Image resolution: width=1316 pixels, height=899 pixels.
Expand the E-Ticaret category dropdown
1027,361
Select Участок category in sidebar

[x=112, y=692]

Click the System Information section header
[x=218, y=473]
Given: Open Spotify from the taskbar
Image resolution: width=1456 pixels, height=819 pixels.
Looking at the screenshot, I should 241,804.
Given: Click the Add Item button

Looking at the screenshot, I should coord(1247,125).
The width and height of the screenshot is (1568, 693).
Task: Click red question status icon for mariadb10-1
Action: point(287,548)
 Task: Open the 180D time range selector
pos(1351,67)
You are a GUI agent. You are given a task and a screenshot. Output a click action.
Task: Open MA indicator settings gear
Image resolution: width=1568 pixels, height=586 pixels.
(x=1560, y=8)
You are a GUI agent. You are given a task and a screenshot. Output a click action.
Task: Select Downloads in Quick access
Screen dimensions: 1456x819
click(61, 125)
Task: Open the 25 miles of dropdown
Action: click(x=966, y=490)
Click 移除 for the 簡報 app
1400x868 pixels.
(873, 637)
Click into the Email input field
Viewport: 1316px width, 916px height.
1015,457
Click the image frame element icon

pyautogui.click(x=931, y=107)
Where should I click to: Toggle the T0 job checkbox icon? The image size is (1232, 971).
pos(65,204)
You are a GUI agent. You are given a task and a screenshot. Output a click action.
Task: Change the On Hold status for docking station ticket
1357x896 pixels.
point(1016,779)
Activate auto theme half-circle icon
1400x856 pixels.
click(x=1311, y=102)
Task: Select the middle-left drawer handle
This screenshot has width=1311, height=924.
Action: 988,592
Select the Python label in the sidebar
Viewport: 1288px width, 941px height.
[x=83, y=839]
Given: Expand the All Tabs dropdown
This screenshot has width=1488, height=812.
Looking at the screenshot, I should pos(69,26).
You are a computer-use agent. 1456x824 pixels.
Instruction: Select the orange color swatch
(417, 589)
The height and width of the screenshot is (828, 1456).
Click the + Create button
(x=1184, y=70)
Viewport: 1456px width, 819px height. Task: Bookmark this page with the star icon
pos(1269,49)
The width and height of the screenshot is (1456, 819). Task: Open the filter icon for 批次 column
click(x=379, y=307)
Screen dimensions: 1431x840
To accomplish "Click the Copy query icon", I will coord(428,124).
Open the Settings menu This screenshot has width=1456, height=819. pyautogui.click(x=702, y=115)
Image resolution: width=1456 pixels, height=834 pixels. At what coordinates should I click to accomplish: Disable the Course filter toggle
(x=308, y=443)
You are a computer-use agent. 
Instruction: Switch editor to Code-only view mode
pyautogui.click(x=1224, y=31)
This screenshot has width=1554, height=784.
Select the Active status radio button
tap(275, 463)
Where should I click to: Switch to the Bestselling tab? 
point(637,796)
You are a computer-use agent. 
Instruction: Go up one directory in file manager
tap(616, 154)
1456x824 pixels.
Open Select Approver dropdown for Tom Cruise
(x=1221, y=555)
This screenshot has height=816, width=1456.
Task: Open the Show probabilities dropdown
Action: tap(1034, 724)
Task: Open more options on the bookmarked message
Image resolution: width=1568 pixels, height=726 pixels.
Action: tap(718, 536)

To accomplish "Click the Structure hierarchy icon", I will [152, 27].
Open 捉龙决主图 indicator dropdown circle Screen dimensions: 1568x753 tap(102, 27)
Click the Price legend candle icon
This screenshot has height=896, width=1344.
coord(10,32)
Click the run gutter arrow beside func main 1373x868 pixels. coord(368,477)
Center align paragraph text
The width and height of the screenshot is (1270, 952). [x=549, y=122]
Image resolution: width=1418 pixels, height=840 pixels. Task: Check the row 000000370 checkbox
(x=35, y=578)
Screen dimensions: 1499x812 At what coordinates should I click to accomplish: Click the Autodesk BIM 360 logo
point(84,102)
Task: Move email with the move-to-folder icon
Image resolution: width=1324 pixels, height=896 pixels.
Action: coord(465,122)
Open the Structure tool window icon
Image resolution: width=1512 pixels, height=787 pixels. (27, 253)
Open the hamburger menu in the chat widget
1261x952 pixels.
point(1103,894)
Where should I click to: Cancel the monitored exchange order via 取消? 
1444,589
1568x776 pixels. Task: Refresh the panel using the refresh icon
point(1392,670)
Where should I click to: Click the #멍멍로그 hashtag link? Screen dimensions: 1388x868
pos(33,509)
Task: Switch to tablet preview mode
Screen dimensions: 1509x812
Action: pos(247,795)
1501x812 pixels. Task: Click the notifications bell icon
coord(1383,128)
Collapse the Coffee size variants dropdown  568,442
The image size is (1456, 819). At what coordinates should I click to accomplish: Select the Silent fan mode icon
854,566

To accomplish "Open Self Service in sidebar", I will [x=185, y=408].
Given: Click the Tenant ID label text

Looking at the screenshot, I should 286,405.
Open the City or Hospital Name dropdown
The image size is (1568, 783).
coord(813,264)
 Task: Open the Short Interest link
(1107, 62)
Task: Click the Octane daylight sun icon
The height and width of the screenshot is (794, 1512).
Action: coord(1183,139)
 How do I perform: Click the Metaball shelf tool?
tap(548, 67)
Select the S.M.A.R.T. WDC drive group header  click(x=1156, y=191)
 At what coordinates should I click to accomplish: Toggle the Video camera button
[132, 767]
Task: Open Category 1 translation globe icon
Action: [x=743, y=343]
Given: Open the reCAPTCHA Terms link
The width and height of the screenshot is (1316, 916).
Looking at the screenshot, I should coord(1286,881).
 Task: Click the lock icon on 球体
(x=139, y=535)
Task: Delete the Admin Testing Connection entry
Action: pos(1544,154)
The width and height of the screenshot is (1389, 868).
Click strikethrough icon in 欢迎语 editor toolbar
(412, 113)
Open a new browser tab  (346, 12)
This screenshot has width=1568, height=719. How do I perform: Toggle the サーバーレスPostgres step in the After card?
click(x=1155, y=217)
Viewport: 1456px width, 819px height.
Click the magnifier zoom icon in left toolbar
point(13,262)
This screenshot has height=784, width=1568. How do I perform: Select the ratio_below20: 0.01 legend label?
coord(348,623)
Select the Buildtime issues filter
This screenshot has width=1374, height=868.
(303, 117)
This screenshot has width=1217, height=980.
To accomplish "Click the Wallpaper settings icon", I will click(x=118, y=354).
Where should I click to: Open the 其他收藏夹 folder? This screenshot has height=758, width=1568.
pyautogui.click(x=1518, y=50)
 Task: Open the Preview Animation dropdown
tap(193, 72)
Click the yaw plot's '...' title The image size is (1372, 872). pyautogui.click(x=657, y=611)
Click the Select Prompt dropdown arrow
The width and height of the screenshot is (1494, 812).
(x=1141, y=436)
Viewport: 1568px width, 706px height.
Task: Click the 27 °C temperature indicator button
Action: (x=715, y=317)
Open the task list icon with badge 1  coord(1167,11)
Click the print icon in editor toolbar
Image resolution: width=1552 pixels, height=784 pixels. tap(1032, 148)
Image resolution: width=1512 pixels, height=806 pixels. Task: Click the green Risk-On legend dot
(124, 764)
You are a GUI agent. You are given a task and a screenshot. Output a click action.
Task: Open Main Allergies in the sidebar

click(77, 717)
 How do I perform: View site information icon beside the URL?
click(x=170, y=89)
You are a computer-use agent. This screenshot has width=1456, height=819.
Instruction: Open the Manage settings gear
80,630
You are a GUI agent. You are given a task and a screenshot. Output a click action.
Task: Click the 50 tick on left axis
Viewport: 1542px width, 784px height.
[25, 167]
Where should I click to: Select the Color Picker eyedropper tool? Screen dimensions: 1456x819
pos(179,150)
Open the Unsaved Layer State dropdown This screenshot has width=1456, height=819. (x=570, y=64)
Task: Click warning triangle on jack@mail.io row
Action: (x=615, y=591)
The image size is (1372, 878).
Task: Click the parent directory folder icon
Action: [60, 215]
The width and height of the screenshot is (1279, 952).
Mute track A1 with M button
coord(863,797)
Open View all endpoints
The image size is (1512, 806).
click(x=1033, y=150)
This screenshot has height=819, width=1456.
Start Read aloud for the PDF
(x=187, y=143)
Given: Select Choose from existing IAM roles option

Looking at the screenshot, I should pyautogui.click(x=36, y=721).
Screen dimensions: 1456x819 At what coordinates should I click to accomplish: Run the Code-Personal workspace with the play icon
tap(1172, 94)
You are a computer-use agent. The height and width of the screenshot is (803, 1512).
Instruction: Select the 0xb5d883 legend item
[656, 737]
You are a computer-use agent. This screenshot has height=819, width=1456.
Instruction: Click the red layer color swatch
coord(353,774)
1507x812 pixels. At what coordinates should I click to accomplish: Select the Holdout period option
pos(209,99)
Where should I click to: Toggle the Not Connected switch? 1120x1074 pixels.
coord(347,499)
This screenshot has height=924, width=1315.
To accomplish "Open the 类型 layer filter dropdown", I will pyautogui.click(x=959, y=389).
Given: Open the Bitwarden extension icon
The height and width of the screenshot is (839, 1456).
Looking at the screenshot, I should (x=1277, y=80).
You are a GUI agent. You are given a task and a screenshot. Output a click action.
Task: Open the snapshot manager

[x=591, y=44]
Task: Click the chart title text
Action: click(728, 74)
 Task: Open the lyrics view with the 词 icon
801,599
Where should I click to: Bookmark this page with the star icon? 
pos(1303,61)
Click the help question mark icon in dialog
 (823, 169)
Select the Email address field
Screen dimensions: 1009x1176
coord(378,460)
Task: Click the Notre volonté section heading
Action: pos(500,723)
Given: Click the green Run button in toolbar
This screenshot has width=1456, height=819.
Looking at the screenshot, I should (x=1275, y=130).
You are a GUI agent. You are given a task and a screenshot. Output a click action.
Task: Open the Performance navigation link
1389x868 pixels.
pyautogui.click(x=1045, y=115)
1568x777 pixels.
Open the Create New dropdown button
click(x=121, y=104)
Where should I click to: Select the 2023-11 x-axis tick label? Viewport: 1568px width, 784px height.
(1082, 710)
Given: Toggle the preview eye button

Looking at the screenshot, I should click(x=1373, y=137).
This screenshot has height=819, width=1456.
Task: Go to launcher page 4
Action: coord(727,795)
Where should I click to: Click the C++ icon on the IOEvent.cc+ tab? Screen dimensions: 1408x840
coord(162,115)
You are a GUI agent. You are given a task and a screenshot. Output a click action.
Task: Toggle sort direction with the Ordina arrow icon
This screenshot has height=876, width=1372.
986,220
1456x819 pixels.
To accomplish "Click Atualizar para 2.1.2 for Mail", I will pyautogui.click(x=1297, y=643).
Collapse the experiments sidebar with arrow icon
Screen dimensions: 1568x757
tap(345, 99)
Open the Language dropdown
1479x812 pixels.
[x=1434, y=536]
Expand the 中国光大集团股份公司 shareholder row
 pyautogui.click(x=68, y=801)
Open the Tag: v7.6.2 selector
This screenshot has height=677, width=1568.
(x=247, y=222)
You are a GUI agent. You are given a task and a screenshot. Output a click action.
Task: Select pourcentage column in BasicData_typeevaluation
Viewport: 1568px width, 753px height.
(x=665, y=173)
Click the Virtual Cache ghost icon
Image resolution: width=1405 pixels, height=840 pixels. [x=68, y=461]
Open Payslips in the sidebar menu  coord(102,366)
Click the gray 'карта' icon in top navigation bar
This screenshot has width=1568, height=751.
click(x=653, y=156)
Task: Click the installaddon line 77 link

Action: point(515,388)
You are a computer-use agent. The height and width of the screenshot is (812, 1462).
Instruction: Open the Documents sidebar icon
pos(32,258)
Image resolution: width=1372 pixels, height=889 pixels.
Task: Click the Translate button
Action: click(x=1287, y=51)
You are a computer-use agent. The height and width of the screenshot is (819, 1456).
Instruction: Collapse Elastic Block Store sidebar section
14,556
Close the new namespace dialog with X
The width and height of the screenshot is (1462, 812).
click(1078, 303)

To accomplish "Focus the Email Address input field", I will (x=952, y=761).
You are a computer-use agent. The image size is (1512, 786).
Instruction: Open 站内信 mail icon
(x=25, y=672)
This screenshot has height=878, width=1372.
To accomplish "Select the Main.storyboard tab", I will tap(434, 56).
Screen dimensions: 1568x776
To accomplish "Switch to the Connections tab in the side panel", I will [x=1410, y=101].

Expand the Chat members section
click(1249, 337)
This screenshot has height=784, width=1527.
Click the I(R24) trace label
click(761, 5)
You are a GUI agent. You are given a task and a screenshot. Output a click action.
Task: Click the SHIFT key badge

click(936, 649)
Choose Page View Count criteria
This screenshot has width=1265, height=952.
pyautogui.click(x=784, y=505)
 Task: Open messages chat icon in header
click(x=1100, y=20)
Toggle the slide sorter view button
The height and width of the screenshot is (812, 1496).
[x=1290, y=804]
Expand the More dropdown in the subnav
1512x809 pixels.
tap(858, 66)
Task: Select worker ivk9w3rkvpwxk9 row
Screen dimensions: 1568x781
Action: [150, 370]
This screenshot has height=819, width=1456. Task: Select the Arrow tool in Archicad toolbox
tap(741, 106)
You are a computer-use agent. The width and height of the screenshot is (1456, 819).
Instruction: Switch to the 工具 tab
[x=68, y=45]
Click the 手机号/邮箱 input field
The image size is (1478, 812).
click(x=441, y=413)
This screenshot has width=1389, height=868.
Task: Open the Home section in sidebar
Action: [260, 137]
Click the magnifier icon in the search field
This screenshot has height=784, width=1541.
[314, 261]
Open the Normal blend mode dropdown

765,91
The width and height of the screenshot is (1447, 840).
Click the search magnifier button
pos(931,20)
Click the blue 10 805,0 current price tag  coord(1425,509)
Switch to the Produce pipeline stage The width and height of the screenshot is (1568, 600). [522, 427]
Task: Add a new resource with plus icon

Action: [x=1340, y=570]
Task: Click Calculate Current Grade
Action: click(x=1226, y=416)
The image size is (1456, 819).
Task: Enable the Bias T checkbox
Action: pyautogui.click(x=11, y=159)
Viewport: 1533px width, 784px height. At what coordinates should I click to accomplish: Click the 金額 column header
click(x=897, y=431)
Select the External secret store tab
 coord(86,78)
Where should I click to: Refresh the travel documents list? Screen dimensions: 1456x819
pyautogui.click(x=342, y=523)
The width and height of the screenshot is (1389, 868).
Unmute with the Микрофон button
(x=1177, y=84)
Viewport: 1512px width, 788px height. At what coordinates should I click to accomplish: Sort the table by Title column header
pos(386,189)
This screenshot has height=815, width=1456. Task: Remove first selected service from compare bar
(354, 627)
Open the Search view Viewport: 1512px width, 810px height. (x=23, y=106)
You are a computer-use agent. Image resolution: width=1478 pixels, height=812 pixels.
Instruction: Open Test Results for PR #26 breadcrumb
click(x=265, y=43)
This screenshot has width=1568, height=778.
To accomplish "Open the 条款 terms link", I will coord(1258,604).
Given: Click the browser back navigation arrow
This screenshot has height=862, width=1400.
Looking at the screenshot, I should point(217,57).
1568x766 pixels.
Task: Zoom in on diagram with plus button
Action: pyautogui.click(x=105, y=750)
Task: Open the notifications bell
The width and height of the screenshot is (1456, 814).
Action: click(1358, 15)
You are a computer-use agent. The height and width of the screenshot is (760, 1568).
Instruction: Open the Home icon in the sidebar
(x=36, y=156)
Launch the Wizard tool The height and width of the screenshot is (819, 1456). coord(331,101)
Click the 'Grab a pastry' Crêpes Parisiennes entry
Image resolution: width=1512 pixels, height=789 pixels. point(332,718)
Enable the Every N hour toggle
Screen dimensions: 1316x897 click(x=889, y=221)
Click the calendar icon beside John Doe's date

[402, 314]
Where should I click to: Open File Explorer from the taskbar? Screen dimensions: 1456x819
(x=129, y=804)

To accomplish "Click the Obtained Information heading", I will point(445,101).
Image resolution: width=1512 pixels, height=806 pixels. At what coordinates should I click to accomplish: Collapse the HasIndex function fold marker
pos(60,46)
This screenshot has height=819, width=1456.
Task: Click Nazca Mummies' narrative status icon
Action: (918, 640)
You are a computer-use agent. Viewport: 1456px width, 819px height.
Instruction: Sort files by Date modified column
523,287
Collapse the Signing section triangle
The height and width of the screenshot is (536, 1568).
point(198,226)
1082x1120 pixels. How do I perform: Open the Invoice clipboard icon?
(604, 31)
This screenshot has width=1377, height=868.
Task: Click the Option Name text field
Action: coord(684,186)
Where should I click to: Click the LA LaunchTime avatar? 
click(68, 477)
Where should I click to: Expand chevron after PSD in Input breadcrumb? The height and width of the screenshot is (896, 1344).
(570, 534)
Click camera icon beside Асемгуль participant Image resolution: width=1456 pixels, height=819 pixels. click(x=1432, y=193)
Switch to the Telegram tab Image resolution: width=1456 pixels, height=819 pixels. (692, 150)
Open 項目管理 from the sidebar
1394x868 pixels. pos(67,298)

--

#### WHAT THE TASK REQUIRES
Could you report how many lines of the entries include the word "browser"? Only the number is needed.

#### FINISHED TASK
2